**What you are asked to do:**
Word for word, write out all of the entries that follow.

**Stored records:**
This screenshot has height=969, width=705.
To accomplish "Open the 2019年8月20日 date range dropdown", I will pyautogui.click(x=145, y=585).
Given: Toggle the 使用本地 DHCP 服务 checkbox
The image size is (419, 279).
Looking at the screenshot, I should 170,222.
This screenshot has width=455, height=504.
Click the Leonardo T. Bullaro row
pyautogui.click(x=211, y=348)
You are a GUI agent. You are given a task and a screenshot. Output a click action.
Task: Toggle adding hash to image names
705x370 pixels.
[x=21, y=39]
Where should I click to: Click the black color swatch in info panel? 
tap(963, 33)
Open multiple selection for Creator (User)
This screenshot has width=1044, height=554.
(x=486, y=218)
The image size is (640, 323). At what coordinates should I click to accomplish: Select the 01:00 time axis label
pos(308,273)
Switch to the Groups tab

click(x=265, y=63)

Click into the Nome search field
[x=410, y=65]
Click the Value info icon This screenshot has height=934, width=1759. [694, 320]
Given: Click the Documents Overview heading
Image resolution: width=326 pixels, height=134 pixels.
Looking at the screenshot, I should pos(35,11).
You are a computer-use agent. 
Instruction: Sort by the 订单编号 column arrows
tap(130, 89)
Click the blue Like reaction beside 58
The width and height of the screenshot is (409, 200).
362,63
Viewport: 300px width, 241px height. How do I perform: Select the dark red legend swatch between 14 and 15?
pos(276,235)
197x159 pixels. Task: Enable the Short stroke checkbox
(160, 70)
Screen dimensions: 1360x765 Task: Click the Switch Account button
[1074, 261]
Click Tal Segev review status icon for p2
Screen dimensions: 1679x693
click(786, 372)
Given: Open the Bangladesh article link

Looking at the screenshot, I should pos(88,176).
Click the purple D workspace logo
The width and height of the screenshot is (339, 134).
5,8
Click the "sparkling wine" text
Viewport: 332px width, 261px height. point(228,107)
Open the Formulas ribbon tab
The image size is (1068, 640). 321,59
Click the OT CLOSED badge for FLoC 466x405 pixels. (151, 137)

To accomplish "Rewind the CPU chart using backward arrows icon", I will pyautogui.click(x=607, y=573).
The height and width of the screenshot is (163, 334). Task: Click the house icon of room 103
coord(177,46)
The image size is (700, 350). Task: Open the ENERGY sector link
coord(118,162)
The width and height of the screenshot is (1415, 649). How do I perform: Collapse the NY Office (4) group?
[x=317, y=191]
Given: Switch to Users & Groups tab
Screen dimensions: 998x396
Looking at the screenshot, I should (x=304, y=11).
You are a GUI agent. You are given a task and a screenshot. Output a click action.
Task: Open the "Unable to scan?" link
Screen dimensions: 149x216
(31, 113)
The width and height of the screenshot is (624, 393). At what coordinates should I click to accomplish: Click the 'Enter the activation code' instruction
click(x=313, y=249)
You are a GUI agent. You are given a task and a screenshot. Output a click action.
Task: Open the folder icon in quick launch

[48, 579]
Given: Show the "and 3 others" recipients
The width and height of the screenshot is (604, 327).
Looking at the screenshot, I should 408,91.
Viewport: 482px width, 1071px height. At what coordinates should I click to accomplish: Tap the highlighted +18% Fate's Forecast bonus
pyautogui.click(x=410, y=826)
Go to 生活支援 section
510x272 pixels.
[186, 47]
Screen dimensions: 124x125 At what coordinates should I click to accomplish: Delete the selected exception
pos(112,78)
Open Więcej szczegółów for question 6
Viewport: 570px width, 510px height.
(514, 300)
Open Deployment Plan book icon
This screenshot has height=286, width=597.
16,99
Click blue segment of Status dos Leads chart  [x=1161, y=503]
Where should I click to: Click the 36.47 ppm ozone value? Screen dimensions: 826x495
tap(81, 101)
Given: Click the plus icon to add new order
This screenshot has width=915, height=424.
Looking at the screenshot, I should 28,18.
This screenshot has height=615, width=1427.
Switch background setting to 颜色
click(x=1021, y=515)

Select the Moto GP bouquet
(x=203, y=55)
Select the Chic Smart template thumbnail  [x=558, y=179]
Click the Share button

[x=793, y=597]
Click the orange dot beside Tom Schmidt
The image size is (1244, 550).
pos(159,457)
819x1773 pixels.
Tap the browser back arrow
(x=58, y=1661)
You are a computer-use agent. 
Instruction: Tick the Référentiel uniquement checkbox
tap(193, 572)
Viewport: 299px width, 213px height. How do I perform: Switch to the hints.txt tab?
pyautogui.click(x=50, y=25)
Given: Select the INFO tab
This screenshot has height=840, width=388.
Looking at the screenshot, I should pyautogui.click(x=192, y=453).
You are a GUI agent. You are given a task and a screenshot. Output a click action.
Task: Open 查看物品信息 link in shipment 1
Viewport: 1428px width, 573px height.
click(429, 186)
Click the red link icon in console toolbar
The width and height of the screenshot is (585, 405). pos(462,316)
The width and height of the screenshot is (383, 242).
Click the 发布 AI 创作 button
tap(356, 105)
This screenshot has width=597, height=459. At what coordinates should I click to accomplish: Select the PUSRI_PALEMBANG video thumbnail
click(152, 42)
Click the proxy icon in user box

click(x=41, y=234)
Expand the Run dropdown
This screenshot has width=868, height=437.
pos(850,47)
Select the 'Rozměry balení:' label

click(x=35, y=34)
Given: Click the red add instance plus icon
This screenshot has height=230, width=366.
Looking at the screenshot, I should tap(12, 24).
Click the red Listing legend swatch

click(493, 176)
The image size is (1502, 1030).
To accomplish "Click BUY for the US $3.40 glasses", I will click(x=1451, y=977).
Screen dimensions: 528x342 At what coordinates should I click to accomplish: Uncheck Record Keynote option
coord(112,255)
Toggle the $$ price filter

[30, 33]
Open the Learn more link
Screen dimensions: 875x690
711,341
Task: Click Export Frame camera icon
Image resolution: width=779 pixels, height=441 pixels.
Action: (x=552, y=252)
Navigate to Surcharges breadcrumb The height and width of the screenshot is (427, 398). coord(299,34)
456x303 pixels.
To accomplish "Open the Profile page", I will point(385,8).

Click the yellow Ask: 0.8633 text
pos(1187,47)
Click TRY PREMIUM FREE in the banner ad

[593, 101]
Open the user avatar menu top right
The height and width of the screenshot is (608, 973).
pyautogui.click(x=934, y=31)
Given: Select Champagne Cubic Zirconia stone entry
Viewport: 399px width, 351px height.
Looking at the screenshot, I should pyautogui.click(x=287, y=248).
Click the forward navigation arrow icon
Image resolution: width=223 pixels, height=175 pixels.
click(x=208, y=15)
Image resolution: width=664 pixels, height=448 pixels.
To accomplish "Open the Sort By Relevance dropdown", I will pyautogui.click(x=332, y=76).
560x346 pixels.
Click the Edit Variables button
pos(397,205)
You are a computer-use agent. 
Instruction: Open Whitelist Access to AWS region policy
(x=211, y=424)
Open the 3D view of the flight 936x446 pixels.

**Result for this task:**
This screenshot has height=969, width=705.
To accomplish "Open the 2019年8月20日 date range dropdown", I will pyautogui.click(x=145, y=585).
Given: Toggle the 使用本地 DHCP 服务 checkbox
The image size is (419, 279).
Looking at the screenshot, I should 170,222.
This screenshot has width=455, height=504.
Click the Leonardo T. Bullaro row
pyautogui.click(x=211, y=348)
You are a GUI agent. You are given a task and a screenshot. Output a click action.
Task: Toggle adding hash to image names
705x370 pixels.
[x=21, y=39]
Where should I click to: Click the black color swatch in info panel? 
tap(963, 33)
Open multiple selection for Creator (User)
This screenshot has width=1044, height=554.
(x=486, y=218)
The image size is (640, 323). At what coordinates should I click to accomplish: Select the 01:00 time axis label
pos(308,273)
Switch to the Groups tab

click(x=265, y=63)

Click into the Nome search field
[x=410, y=65]
Click the Value info icon This screenshot has height=934, width=1759. [694, 320]
Given: Click the Documents Overview heading
Image resolution: width=326 pixels, height=134 pixels.
Looking at the screenshot, I should pos(35,11).
You are a computer-use agent. 
Instruction: Sort by the 订单编号 column arrows
tap(130, 89)
Click the blue Like reaction beside 58
The width and height of the screenshot is (409, 200).
362,63
Viewport: 300px width, 241px height. How do I perform: Select the dark red legend swatch between 14 and 15?
pos(276,235)
197x159 pixels. Task: Enable the Short stroke checkbox
(160, 70)
Screen dimensions: 1360x765 Task: Click the Switch Account button
[1074, 261]
Click Tal Segev review status icon for p2
Screen dimensions: 1679x693
click(786, 372)
Given: Open the Bangladesh article link

Looking at the screenshot, I should pos(88,176).
Click the purple D workspace logo
The width and height of the screenshot is (339, 134).
5,8
Click the "sparkling wine" text
Viewport: 332px width, 261px height. point(228,107)
Open the Formulas ribbon tab
The image size is (1068, 640). 321,59
Click the OT CLOSED badge for FLoC 466x405 pixels. (151, 137)

To accomplish "Rewind the CPU chart using backward arrows icon", I will pyautogui.click(x=607, y=573).
The height and width of the screenshot is (163, 334). Task: Click the house icon of room 103
coord(177,46)
The image size is (700, 350). Task: Open the ENERGY sector link
coord(118,162)
The width and height of the screenshot is (1415, 649). How do I perform: Collapse the NY Office (4) group?
[x=317, y=191]
Given: Switch to Users & Groups tab
Screen dimensions: 998x396
Looking at the screenshot, I should (x=304, y=11).
You are a GUI agent. You are given a task and a screenshot. Output a click action.
Task: Open the "Unable to scan?" link
Screen dimensions: 149x216
(31, 113)
The width and height of the screenshot is (624, 393). At what coordinates should I click to accomplish: Click the 'Enter the activation code' instruction
click(x=313, y=249)
You are a GUI agent. You are given a task and a screenshot. Output a click action.
Task: Open the folder icon in quick launch

[48, 579]
Given: Show the "and 3 others" recipients
The width and height of the screenshot is (604, 327).
Looking at the screenshot, I should 408,91.
Viewport: 482px width, 1071px height. At what coordinates should I click to accomplish: Tap the highlighted +18% Fate's Forecast bonus
pyautogui.click(x=410, y=826)
Go to 生活支援 section
510x272 pixels.
[186, 47]
Screen dimensions: 124x125 At what coordinates should I click to accomplish: Delete the selected exception
pos(112,78)
Open Więcej szczegółów for question 6
Viewport: 570px width, 510px height.
(514, 300)
Open Deployment Plan book icon
This screenshot has height=286, width=597.
16,99
Click blue segment of Status dos Leads chart  [x=1161, y=503]
Where should I click to: Click the 36.47 ppm ozone value? Screen dimensions: 826x495
tap(81, 101)
Given: Click the plus icon to add new order
This screenshot has width=915, height=424.
Looking at the screenshot, I should 28,18.
This screenshot has height=615, width=1427.
Switch background setting to 颜色
click(x=1021, y=515)

Select the Moto GP bouquet
(x=203, y=55)
Select the Chic Smart template thumbnail  [x=558, y=179]
Click the Share button

[x=793, y=597]
Click the orange dot beside Tom Schmidt
The image size is (1244, 550).
pos(159,457)
819x1773 pixels.
Tap the browser back arrow
(x=58, y=1661)
You are a computer-use agent. 
Instruction: Tick the Référentiel uniquement checkbox
tap(193, 572)
Viewport: 299px width, 213px height. How do I perform: Switch to the hints.txt tab?
pyautogui.click(x=50, y=25)
Given: Select the INFO tab
This screenshot has height=840, width=388.
Looking at the screenshot, I should pyautogui.click(x=192, y=453).
You are a GUI agent. You are given a task and a screenshot. Output a click action.
Task: Open 查看物品信息 link in shipment 1
Viewport: 1428px width, 573px height.
click(429, 186)
Click the red link icon in console toolbar
The width and height of the screenshot is (585, 405). pos(462,316)
The width and height of the screenshot is (383, 242).
Click the 发布 AI 创作 button
tap(356, 105)
This screenshot has width=597, height=459. At what coordinates should I click to accomplish: Select the PUSRI_PALEMBANG video thumbnail
click(152, 42)
Click the proxy icon in user box

click(x=41, y=234)
Expand the Run dropdown
This screenshot has width=868, height=437.
pos(850,47)
Select the 'Rozměry balení:' label

click(x=35, y=34)
Given: Click the red add instance plus icon
This screenshot has height=230, width=366.
Looking at the screenshot, I should tap(12, 24).
Click the red Listing legend swatch

click(493, 176)
The image size is (1502, 1030).
To accomplish "Click BUY for the US $3.40 glasses", I will click(x=1451, y=977).
Screen dimensions: 528x342 At what coordinates should I click to accomplish: Uncheck Record Keynote option
coord(112,255)
Toggle the $$ price filter

[30, 33]
Open the Learn more link
Screen dimensions: 875x690
711,341
Task: Click Export Frame camera icon
Image resolution: width=779 pixels, height=441 pixels.
Action: (x=552, y=252)
Navigate to Surcharges breadcrumb The height and width of the screenshot is (427, 398). coord(299,34)
456x303 pixels.
To accomplish "Open the Profile page", I will point(385,8).

Click the yellow Ask: 0.8633 text
pos(1187,47)
Click TRY PREMIUM FREE in the banner ad

[593, 101]
Open the user avatar menu top right
The height and width of the screenshot is (608, 973).
pyautogui.click(x=934, y=31)
Given: Select Champagne Cubic Zirconia stone entry
Viewport: 399px width, 351px height.
Looking at the screenshot, I should pyautogui.click(x=287, y=248).
Click the forward navigation arrow icon
Image resolution: width=223 pixels, height=175 pixels.
click(x=208, y=15)
Image resolution: width=664 pixels, height=448 pixels.
To accomplish "Open the Sort By Relevance dropdown", I will pyautogui.click(x=332, y=76).
560x346 pixels.
Click the Edit Variables button
pos(397,205)
You are a computer-use agent. 
Instruction: Open Whitelist Access to AWS region policy
(x=211, y=424)
Open the 3D view of the flight 936x446 pixels.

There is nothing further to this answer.